The supply and demand relationship is used to justify the assumption that dropping prices will result in more sales. However, Alfred Marshall and Economics 101 always prefaced discussion of the graphs “in a perfect world.” Of course, this perfect marketplace bears little resemblance to the day-to-day rough and tumble of running an auto-body shop, or roofing a house, or being a consultant. In fact, it bears no resemblance to highly visible and well-documented industries such as those of oil and diamonds. If you consider that a fistful of oil companies and a cartel (OPEC) control the price of gasoline, you will understand that the marketplace is distorted. Diamonds, until recently, were virtually a planet-wide monopoly of the DeBeers company founded in South Africa at the end of the 1800’s. Not only did DeBeers control the mining and distribution, but also the cutting and retailing of the stones. Attempting to compete against DeBeers was like a modern version of Don Quixote charging at windmills on his horse.

Why is the theory so useless to the average small business owner?
Ninety-nine percent of small businesses have no way to test their pricing model daily. If you sold pork bellies on the Chicago Exchange, the price would move each day according to the supply from the pig farmers and the demand from the packing houses. But there is no fluid marketplace for hose reels, clothing, or pasta. That marketplace function is undertaken by the business owner and his or her store. This means that knowing the theory of supply and demand is only good enough for the big picture and that uneven levels of local supply and demand will lead to price differences.

Data segment |

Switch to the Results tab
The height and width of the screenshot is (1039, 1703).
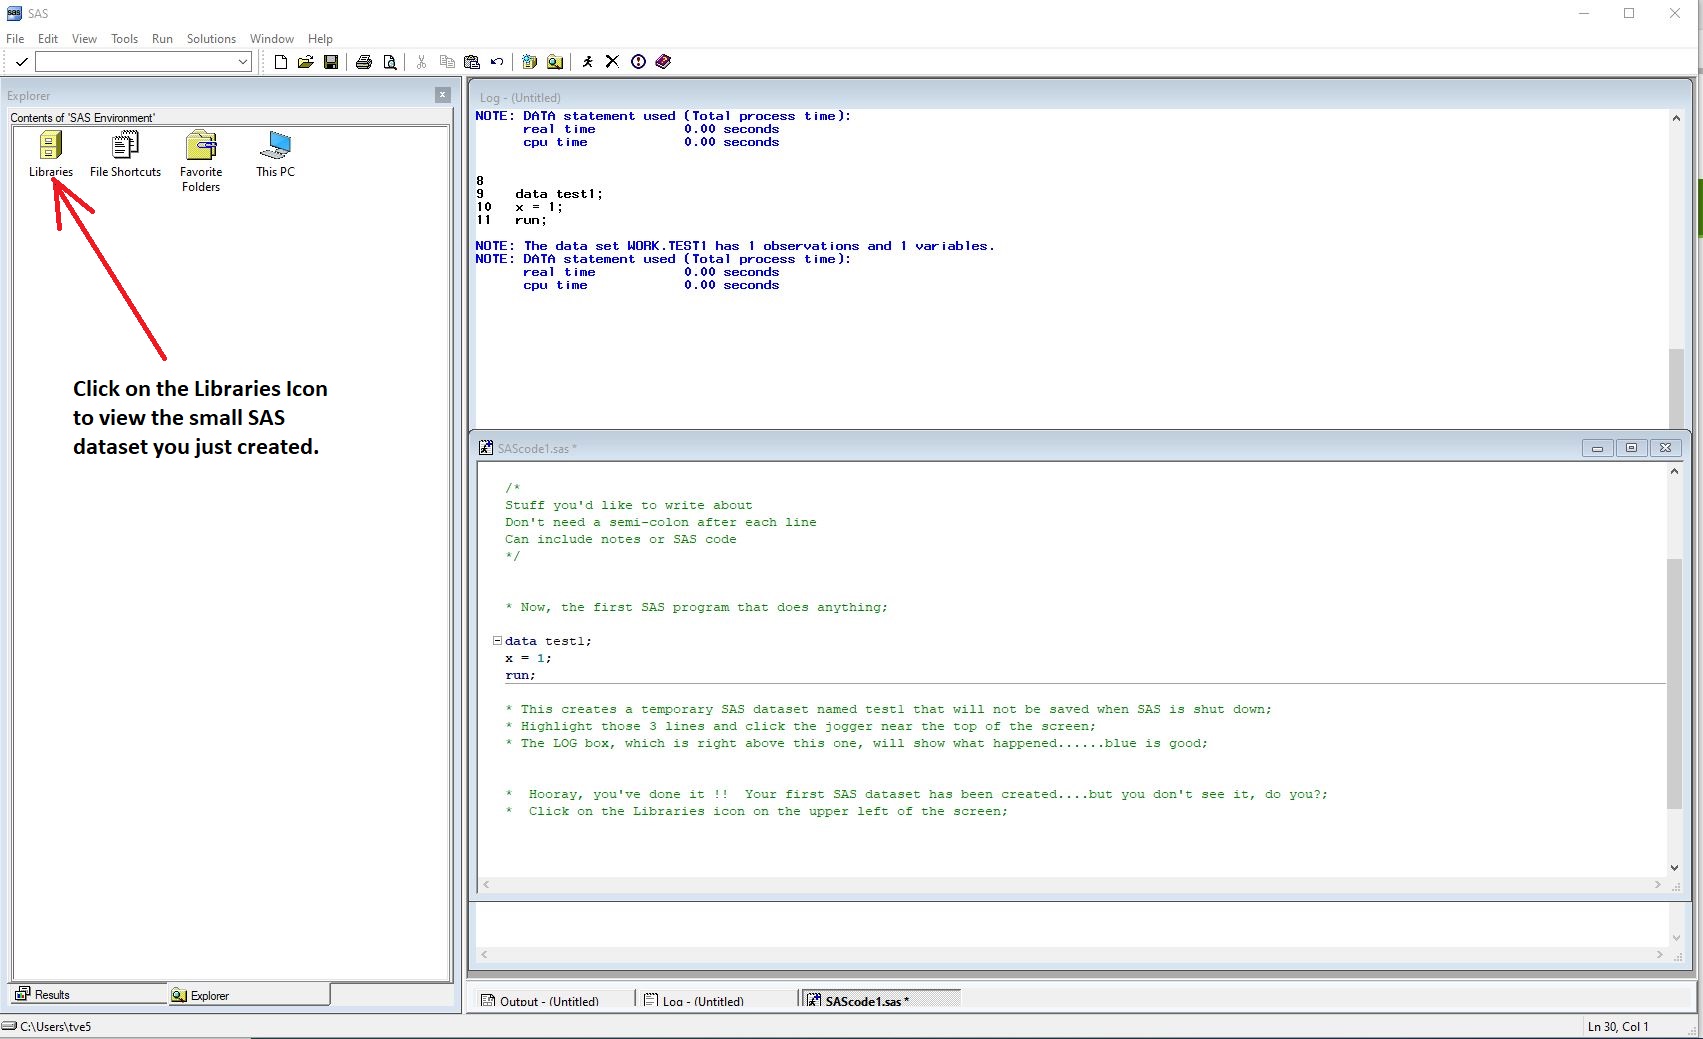[88, 995]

To do |
a) Transcribe the stretch of the pricing passage from "Ninety-nine percent of" through "to price differences.".
b) According to the pricing passage, what share of small businesses have no way to test their pricing model daily?

Expected responses |
a)
Ninety-nine percent of small businesses have no way to test their pricing model daily. If you sold pork bellies on the Chicago Exchange, the price would move each day according to the supply from the pig farmers and the demand from the packing houses. But there is no fluid marketplace for hose reels, clothing, or pasta. That marketplace function is undertaken by the business owner and his or her store. This means that knowing the theory of supply and demand is only good enough for the big picture and that uneven levels of local supply and demand will lead to price differences.

b) Ninety-nine percent.